• **Page excerpt**:
════════
In the end, I expect us to crossbreed a mule of our own. But before we start doing so, I’d like you to introduce you to someone else’s fine mule.

A mule — the key-value collection

Let’s start with the mule among data structures, the Associative Array, HashMap, Dictionary, Object. or whatever it’s called in your favourite programming language — basically a collection of (key, value) pairs. Under the hood, they can be quite complex, but for the application programmer they are easy to use. If you don’t know what assumptions to make about the nature of the data and the way you want to interrogate it, aggregate over it, transform it, and so on, such a data structure is your safest bet. It is generally very fast and can be easily stored and retrieved permanently. It is somewhere halfway between a specialized data structure — it only deals with key-value collections — and a generic, all-purpose one, since it has many ways of transforming and searching the data contained in it. A real mule, in my opinion.

Let’s consider a full table of IPv4 data. To simulate a full table, I’ve downloaded a RIS whois file from ripe.net, which holds a list of prefixes with their originating Autonomous Systems (AS) and the number of peers of the RIS collector that are seeing this combination of prefix and AS. This resembles the number of prefixes and the topology in a full table in the default free zone.

What we get is something like this:

[
	...,
	"100.4.146.0/24": { "origin_as": 701, ... },
 	"100.4.147.0/24": { "origin_as": 64777, ... },
 	"100.4.147.0/24": { "origin_as": 701, ... },
 	...
]

That’s a cool structure to have. It’s easy to see how we can aggregate data on origin_as, for example. It’s also easy to see how this could be stored as JSON (well, ok, good that you noticed, this actually is JSON, albeit awful). If all you need is to store and retrieve data around isolated prefixes, then you have an answer about what data structure to use.

Matching on a specific prefix (‘exact match’) works really well for the data structure we’ve created so far, but that’s as far as it goes. We can’t even look up an IP address contained in a prefix, since the key is an arbitrary string to the system. One way to get around this is to store the first IP address in the prefix and the last IP address in the prefix into the data structure directly:

[
	"100.4.146.0/24": { 
		"start": 1678021120, 
		"end": 1678021375, 
		"origin_as": 701, ... 
	},
 	"100.4.147.0/24": { 
 		"start": 1678021376,
 		"end": 1678021631,
 		"origin_as": 64777, ...
 	},
 	"100.4.147.0/24": { 
 		"start": 1678021376,
 		"end": 1678021631,
 		"origin_as": 701, ...
  }
]

Now we can iterate over and look for the searched for IP address represented as an integer (more about that later) to fit within the bounds of start and end fields in the data structure. This is as far as we can go on our mule, though. There seems to be no efficient way of keeping track of the relations between IP prefixes with this kind of data structure. Before we go on with our quest for the perfect data structure, let us first examine the precise relationships prefixes can have.
════════
• **Records**:
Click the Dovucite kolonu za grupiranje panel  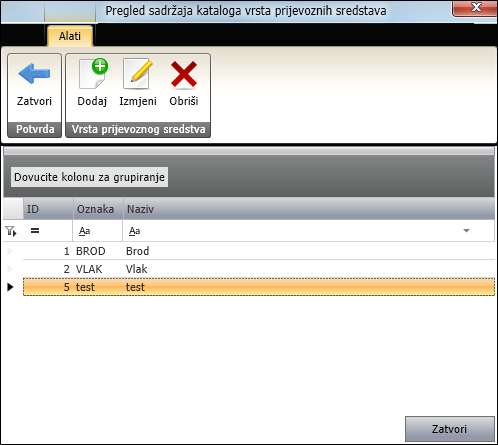click(x=89, y=177)
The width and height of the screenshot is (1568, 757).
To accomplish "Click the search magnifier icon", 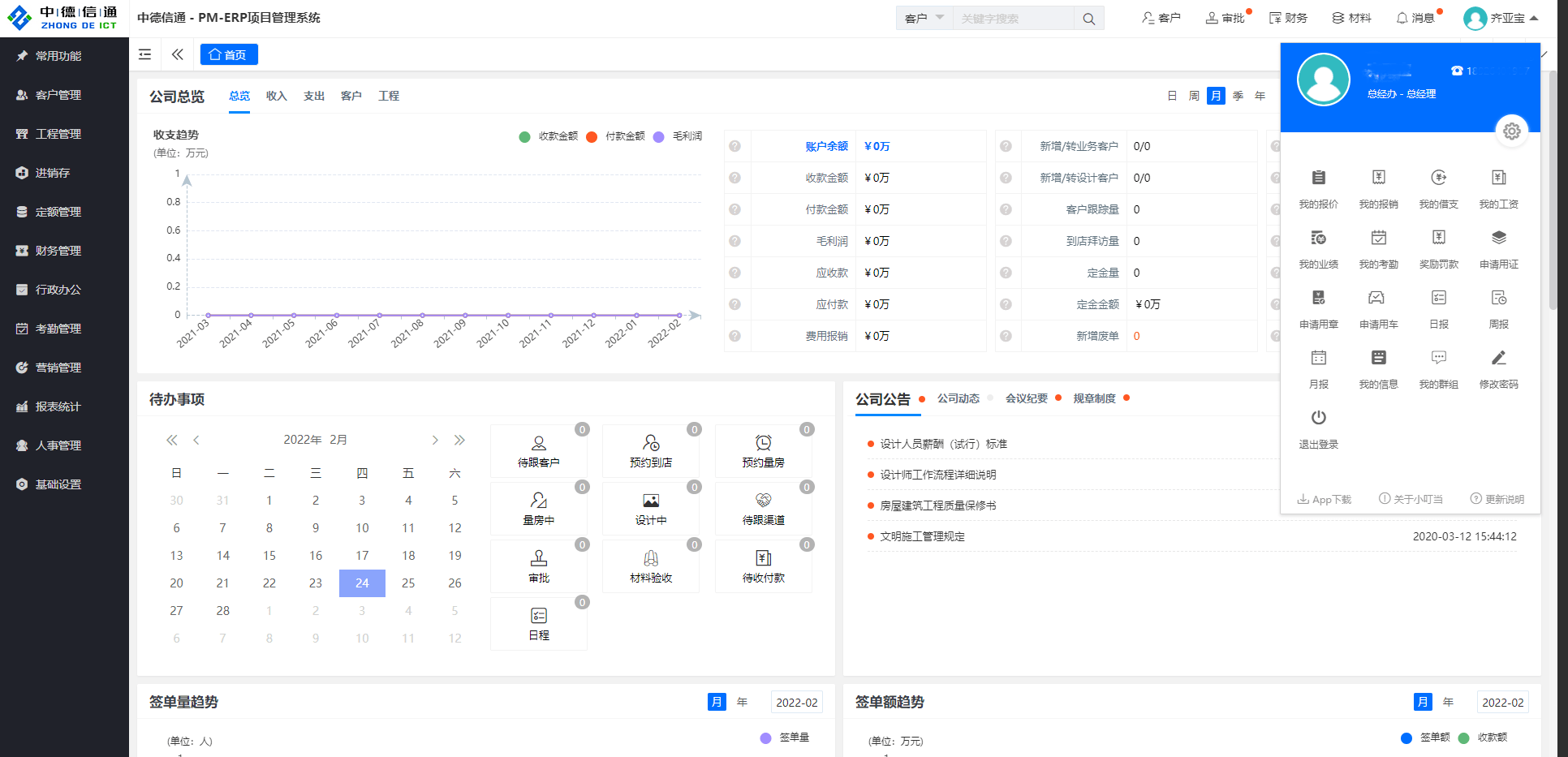I will pyautogui.click(x=1088, y=19).
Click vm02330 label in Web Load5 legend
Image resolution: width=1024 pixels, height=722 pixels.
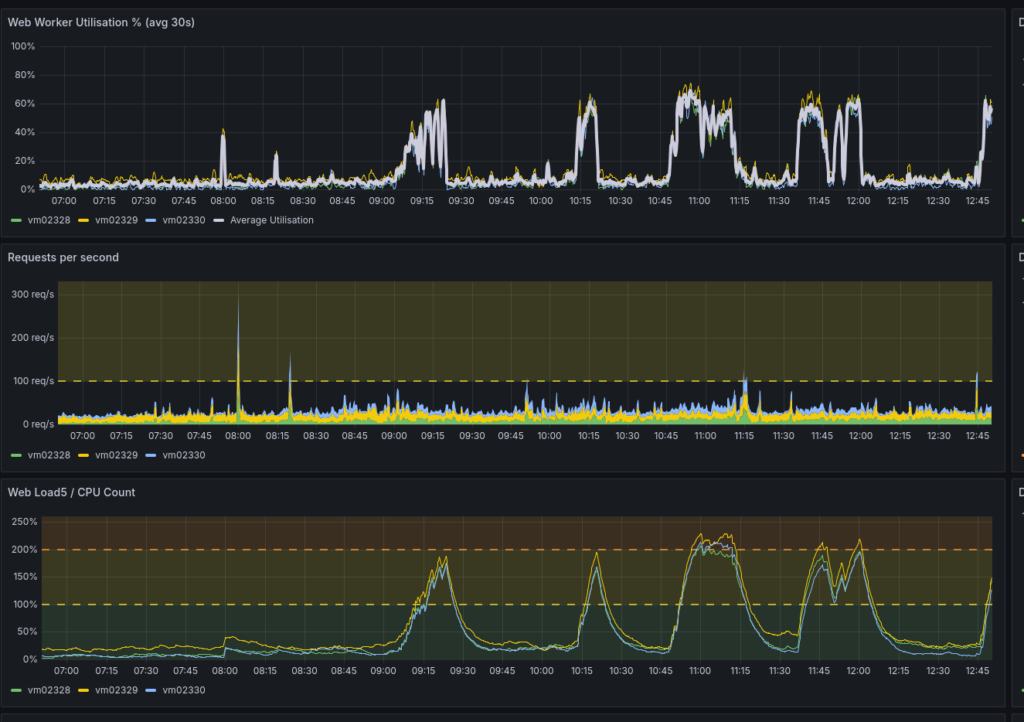182,690
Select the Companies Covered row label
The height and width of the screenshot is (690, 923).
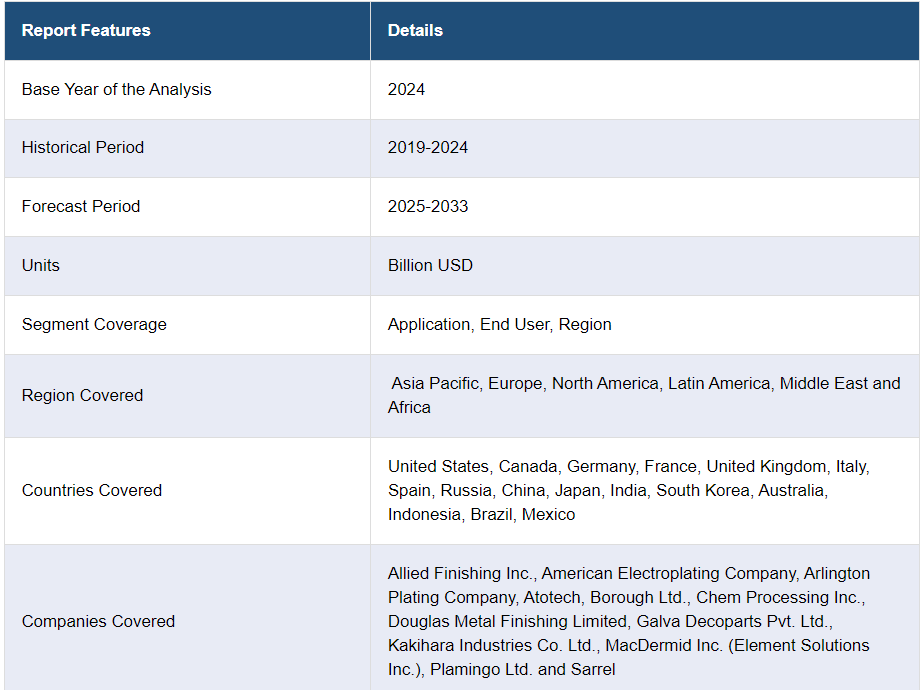98,621
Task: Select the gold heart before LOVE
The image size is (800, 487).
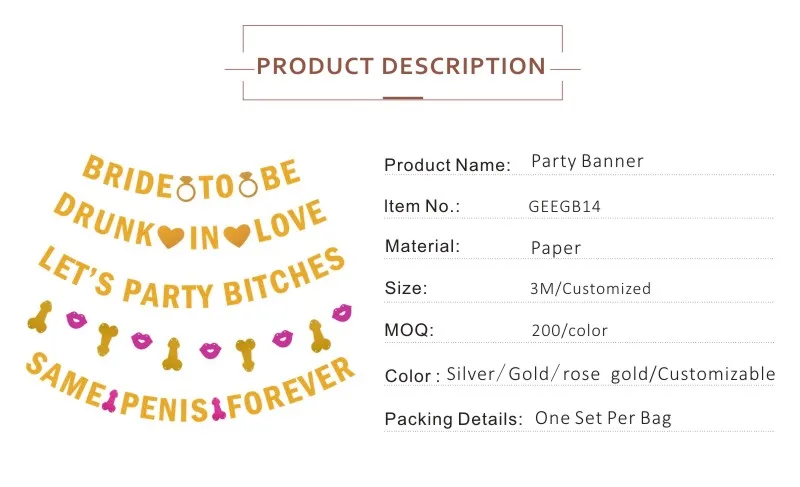Action: [x=236, y=235]
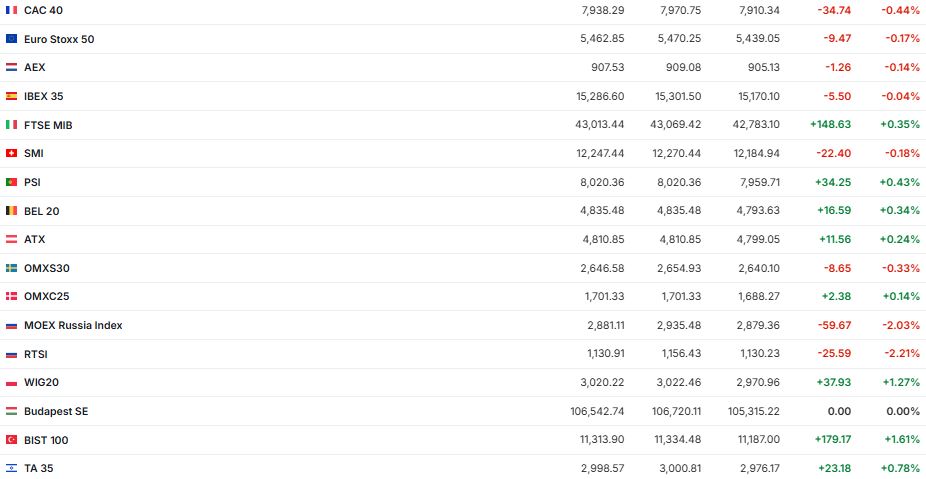Open the MOEX Russia Index link
Image resolution: width=926 pixels, height=479 pixels.
73,325
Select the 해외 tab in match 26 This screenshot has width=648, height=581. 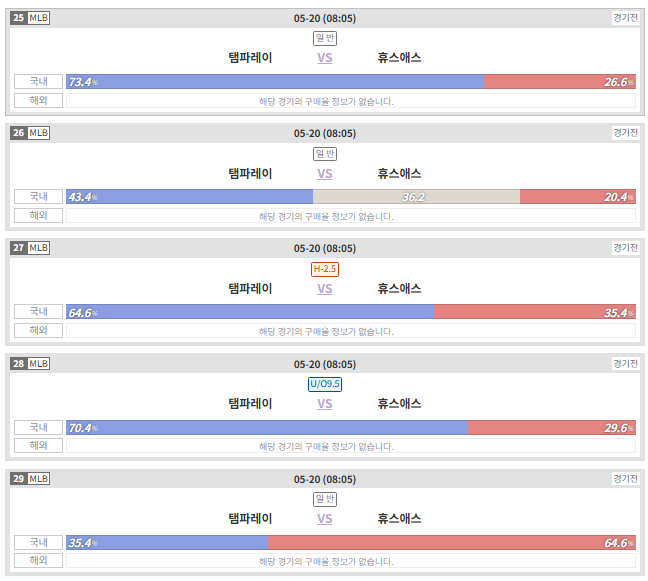38,215
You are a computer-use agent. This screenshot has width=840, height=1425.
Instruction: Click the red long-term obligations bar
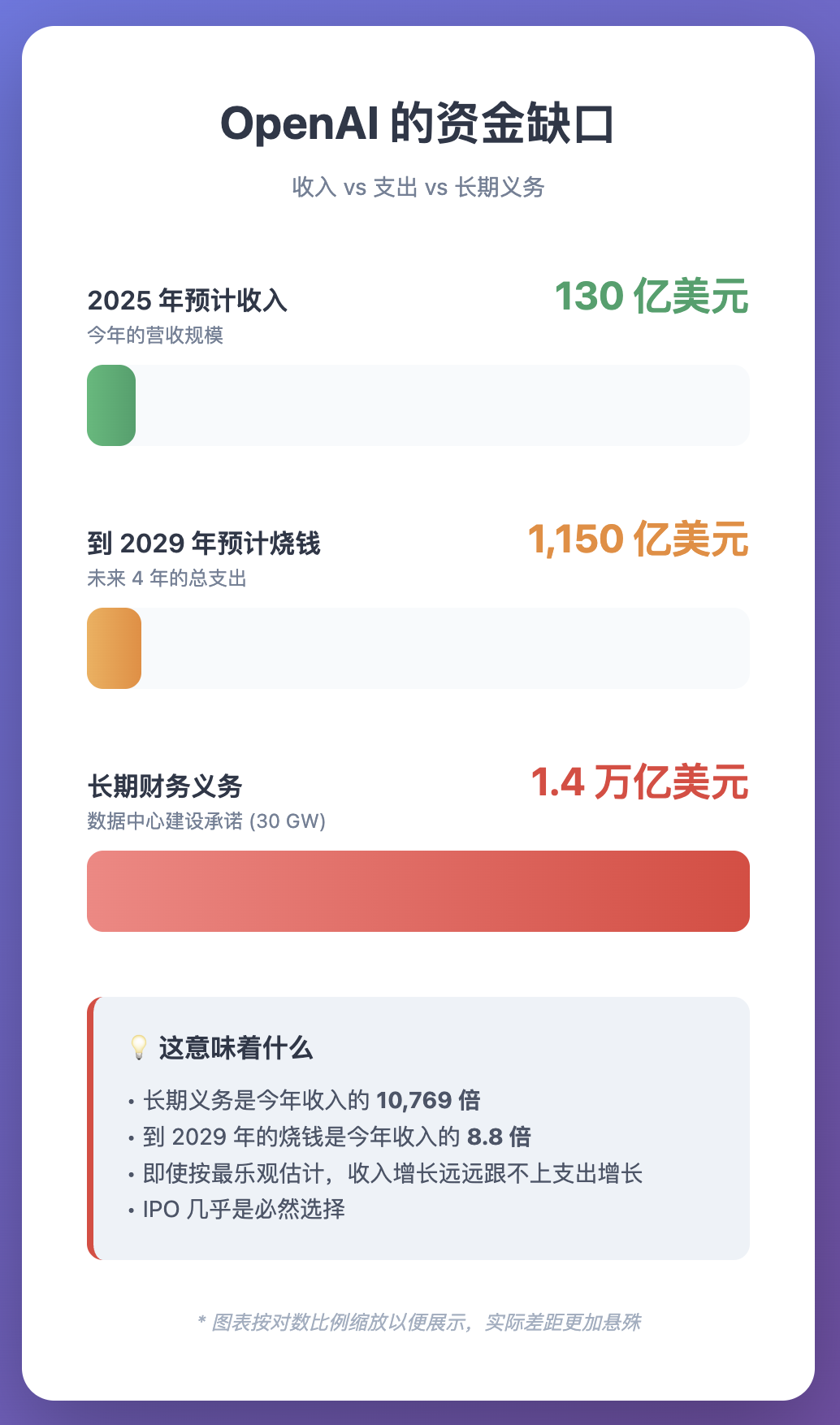point(418,891)
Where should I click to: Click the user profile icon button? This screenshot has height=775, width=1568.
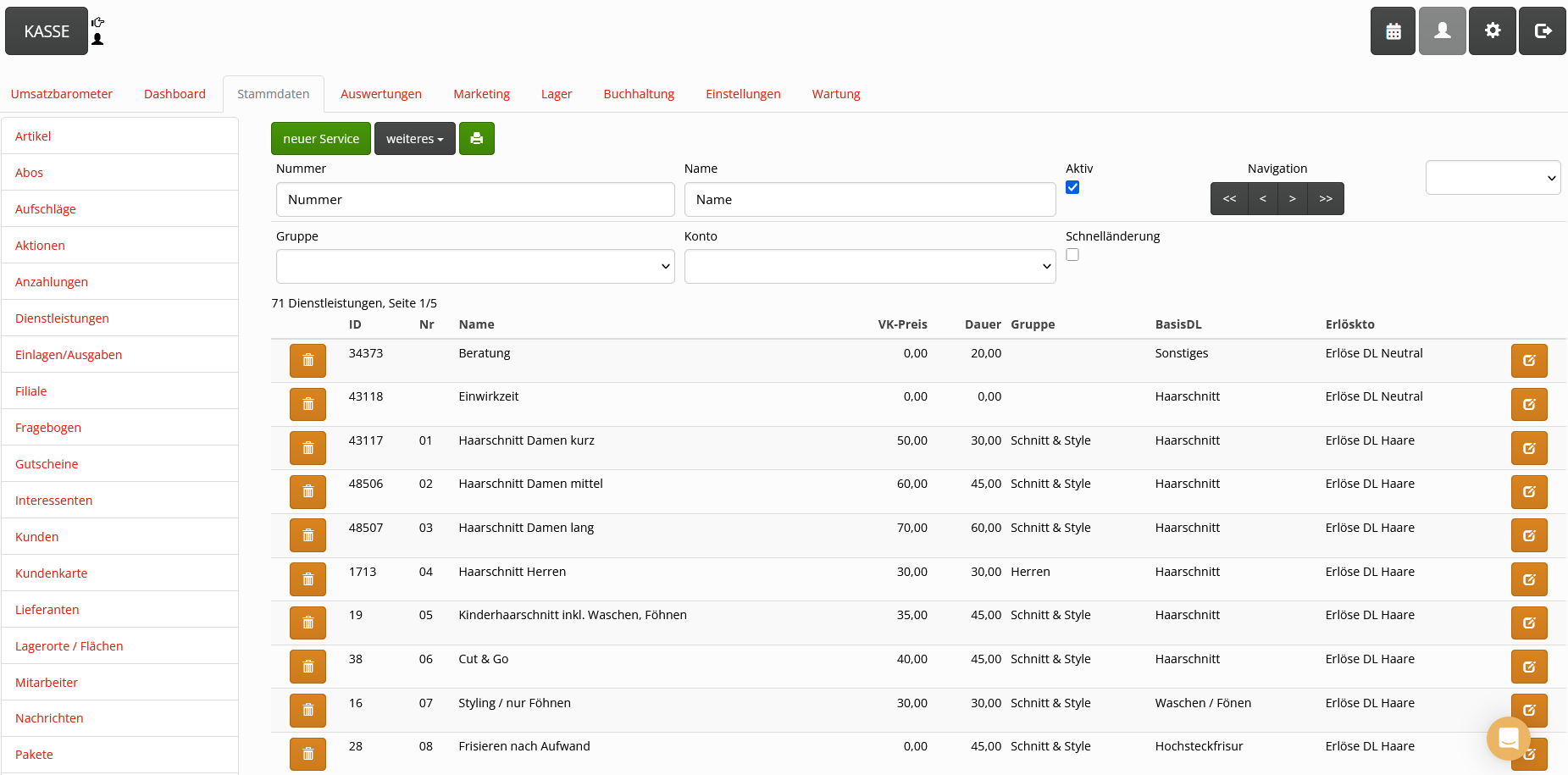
════════
• **Description of the task**: Carry the write-up on data structures for IP prefixes forward from its final sentence.

• **The reply**:
IP prefix hierarchy

The relation of a prefix to other prefixes can be any of three types: a prefix can be less specific than a set of other prefixes, or more specific that a set of prefixes, or neither (disjoint). These relations cannot be efficiently modelled by HashMaps or whatever they are called. We need to get off our mule, do a step back and see if we can find ourselves a donkey. But before we can do that, I first need to tell you about the nature of prefixes.

A prefix is an IP address and a length. An IP address has many representations, but as we already saw, one of these representations is an integer number (a 32-bit integer for IPv4 and 128-bit for IPv6). This integer in its turn represents a fixed series of bits. A prefix can be regarded as the amount of bits in the address part (the part before the slash) indicated by the length part of the prefix. For example, 119.128.0.0/9 boils down to the first 9 bits of the IP address 119.128.0.0/12. Those bits are 0111 0111 1000 0000 0000 0000 0000 0000 and the first 12 bits are 0111 0111 1000, and that’s the whole prefix. Since most computers are bad at storing a sequence of bits with arbitrary length, we’re wasting a few bits by specifying, with the length, how much of the address is what we consider to be part of the prefix, and then we can store the prefix in a fixed number of bits.

Two prefixes share a more/less specific relation if all bits in one prefix are the same as the corresponding bits in the other prefix starting from the left. The smallest prefix with the smallest length is called the less specific and the prefix with the greatest length is called the more specific. If two prefixes do not have all the same bits set, they are called disjoint prefixes. Consider our prefix from the first example as bits 0111 0111 1000. A prefix that looks like this: 0111 0111 1000 0100 111 would be called a more specific of our example, since it shares all the first 12 bits, but it is longer. A prefix 0111 0111 would be a less specific of our prefix. And 1111 0111 1 would be disjoint from our prefix, since the first bit is already different.

Studying this relationship a bit more we can see that there’s a strict hierarchy of relations between prefixes. Each prefix can only have one direct parent that has a prefix length of its own length minus one (yes, yes, except the prefix with length zero, thanks for being pedantic). Each prefix can also only have not more than two descendants with its own length plus one (yes, yes, I know, prefixes with length max length). If we think of each prefix as a node and connect all these nodes together on one side to their parent (if any) and the opposing side to their children (if any), you’ll see that we’re creating a tree! And a specific one at that, a binary tree, which is a tree where each node can only have up to two children.

Now let’s go back to our key-value collection data structure. As we can see, now it will not help us with modelling this tree hierarchy. We can, of course, aggregate parts of our data structure into a temporary structure that models more/less-specifics for a prefix on demand. Doing that, however, would either require scanning all the data structure (if it’s unsorted) and aggregating from there, or scanning parts of the data structure, but then the structure needs to be sorted at all times, and that is a non-trivial task.

If only we could have a data structure next to our beloved key-value structure that keeps the hierarchy…

Comparing donkeys, mules and horses

In order to retain the hierarchical relations between prefixes I’ve made implementations for a binary treea radix tree, and a tree bitmap (in two flavours), for the sake of comparison. I’ve tried to keep the implementations as comparable as possible and there are no optimizations applied whatsoever. You can find details about those data structures and their implementations on our website.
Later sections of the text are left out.